Verificare se No Tav reagirono arbitrii

Ermellini nella sentenza che annulla maxiprocesso a 35 imputati

(ANSA) - TORINO, 12 DIC - La Corte d'Appello di Torino deve verificare se, durante la dimostrazione contro il cantiere del Tav in Valle di Susa il 3 luglio 2011, i No Tav reagirono ad "atti arbitrari" dei pubblici poteri. Lo scrive la Cassazione nella sentenza di annullamento del maxiprocesso a 35 imputati. I giudici torinesi, secondo gli ermellini, su questo aspetto non motivarono adeguatamente la loro decisione.
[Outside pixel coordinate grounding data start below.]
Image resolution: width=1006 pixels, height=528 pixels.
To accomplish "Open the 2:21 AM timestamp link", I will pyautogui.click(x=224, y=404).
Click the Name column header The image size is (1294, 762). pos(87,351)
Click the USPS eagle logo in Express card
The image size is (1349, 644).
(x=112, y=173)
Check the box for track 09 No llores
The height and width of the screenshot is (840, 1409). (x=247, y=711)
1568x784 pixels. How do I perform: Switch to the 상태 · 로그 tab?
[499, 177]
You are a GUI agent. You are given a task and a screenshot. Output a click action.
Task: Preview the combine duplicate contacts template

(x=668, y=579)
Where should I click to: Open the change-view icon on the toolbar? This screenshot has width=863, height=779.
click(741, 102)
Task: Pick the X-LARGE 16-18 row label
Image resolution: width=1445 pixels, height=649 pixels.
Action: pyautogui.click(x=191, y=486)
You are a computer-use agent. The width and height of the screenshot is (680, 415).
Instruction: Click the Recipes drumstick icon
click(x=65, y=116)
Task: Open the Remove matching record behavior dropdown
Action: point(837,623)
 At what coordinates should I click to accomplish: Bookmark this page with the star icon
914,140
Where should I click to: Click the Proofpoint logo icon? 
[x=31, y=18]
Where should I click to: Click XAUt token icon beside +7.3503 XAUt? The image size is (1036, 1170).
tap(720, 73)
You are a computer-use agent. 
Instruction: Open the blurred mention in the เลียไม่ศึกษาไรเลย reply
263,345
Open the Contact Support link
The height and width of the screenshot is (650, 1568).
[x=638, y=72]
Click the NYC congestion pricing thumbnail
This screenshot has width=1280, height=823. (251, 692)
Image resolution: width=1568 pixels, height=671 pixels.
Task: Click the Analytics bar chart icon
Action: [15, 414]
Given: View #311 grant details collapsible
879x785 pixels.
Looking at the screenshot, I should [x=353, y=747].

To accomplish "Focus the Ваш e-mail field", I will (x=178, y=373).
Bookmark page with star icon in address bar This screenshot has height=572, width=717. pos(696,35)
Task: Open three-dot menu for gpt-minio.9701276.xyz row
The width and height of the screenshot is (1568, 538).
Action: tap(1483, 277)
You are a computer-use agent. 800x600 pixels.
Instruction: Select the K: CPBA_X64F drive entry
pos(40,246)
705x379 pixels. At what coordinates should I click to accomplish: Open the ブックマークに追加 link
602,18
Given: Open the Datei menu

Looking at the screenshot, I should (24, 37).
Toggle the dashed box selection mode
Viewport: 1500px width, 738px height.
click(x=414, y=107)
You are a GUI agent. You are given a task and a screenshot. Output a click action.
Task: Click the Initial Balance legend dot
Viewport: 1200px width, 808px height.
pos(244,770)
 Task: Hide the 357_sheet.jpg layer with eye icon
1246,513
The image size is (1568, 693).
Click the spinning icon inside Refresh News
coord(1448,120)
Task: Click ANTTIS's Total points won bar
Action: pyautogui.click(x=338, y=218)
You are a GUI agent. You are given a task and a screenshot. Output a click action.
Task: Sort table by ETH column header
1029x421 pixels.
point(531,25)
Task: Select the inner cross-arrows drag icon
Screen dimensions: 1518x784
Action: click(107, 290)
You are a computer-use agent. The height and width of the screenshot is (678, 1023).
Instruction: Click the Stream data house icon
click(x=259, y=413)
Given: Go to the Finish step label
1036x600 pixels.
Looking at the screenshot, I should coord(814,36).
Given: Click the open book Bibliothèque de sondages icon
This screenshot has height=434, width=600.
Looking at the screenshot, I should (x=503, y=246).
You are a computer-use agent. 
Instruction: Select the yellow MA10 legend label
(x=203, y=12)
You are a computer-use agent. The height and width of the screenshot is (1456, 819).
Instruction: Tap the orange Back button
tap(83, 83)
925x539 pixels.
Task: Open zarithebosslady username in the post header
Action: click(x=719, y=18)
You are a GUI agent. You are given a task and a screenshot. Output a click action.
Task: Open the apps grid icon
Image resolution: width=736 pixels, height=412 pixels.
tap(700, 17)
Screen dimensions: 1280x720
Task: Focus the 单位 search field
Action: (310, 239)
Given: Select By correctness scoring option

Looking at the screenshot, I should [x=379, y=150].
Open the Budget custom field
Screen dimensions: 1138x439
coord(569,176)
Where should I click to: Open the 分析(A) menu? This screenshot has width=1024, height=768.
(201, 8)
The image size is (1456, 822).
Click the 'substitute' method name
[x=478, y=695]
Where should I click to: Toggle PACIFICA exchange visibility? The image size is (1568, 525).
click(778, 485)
    Il maxiprocesso prendeva in esame lo sgombero, il 27 giugno 2011, del grande presidio No Tav in località Maddalena di Chiomonte, dove oggi sorge il cantiere per un tunnel preliminare della ferrovia ad alta velocità. Su queste circostanze, secondo la Cassazione, la Corte di Appello di Torino ha reso una motivazione adeguata. Il secondo fronte riguarda episodi avvenuti durante la protesta No Tav del 3 luglio successivo. In questo caso i giudici torinesi non si sarebbero espressi con completezza. Il nuovo processo d'appello, da celebrare ancora a Torino, dovrà dare delle risposte.